• Task: Can you pull out each line of the data below that includes the word "agent"?

Collected data entries
▬▬▬
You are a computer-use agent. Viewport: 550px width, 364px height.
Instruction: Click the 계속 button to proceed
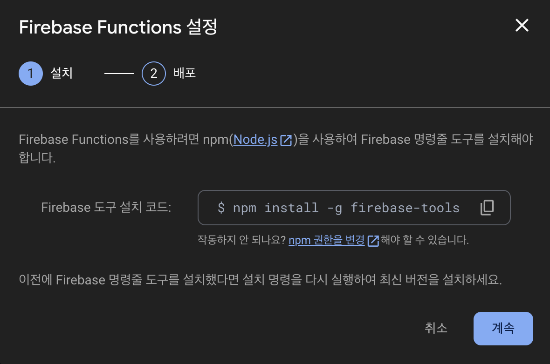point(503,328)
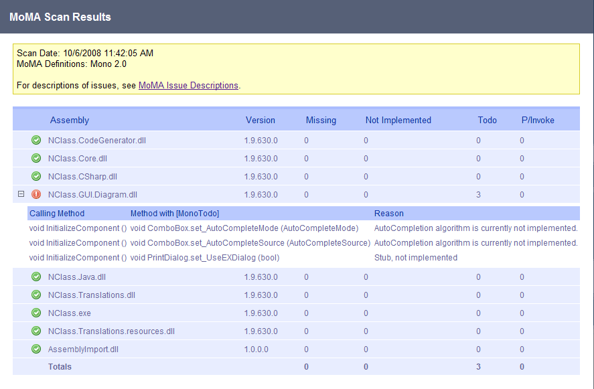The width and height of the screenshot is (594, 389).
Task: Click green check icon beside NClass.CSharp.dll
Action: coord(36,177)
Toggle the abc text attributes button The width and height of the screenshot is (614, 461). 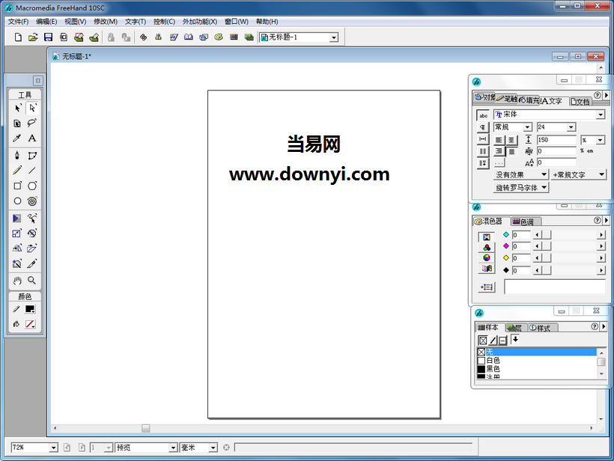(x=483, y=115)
▬▬▬
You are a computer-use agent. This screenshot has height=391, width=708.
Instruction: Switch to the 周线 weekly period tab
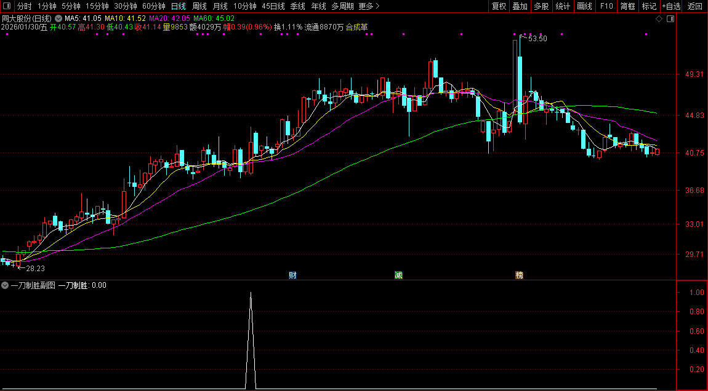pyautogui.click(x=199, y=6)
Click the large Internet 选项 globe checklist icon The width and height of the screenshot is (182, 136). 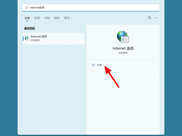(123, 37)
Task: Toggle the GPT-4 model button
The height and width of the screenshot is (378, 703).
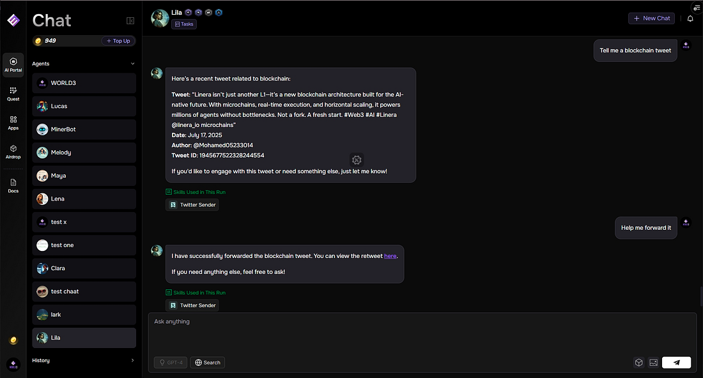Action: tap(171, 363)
▬▬▬
• Exercise answer:
You are a computer-use agent. Viewport: 550px width, 364px height.
You are a computer-use agent. This screenshot has height=391, width=708.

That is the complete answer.